En 1795, el marqués de Branciforte pidió autorización al rey Carlos IV para erigirle una estatua en la Plaza Mayor. La bella obra de Manuel Tolsá se pagó con donativos de particulares, no con dinero del virrey.
Un año después se colocó la primera piedra, exactamente, frente a lo que hoy es la puerta presidencial. Estaba adornada con cuatro fuentes y rodeada de postes con cadenas.

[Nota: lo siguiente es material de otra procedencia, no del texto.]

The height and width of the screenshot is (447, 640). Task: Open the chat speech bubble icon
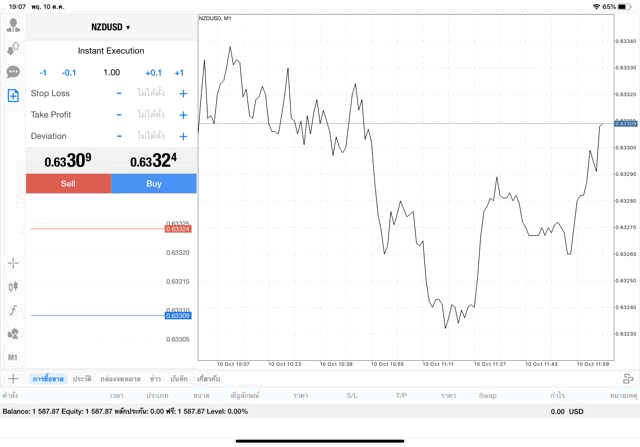pos(13,72)
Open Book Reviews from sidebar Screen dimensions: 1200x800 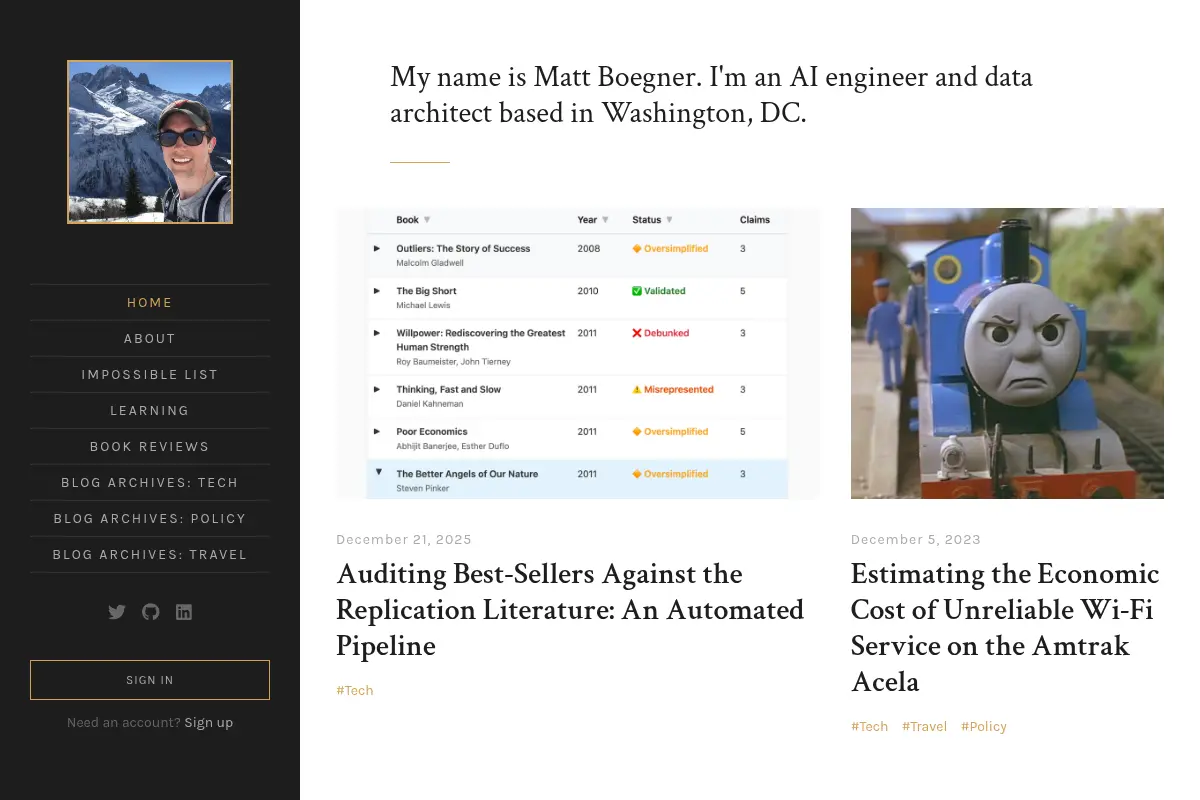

Algo poco conocido es que la estatua se hizo primero de madera y estuco. Y tal cual, en la mañana del 9 de diciembre de 1796, fue inaugurada. Fue un acto solemne y, desde el balcón de palacio, el virrey arrojó al público tres mil medallas conmemorativas de plata, grabadas por Gerónimo Gil.
La formación de la estatua de bronce, como hoy la conocemos, se dilató hasta 1802. El molde estuvo tres años en el colegio de San Gregorio y fueron necesarios cinco días para desembarazar la estatua después del vaciado en los hornos.
El Caballito vale, no por ser el rey Carlos IV, sino por su belleza y perfección artística. Cinco días tardó en llegar a la plaza, transportada en un carro especial que rodaba sobre planchas de madera. Fue descubierta entre salvas y repiques, iluminaciones, banquetes, fuegos y corridas de toros y fiestas públicas.
Estuvo en el Zócalo hasta 1822, pero por la tensa situación del país que amenazaba con destruirla, fue trasladada al patio de la universidad, donde estuvo encerrada tres décadas. Luego fue colocada en la esquina de Reforma y Bucareli. Allí permaneció 127 años. Finalmente, desde 1972, luce en la plaza del Museo Nacional de Arte.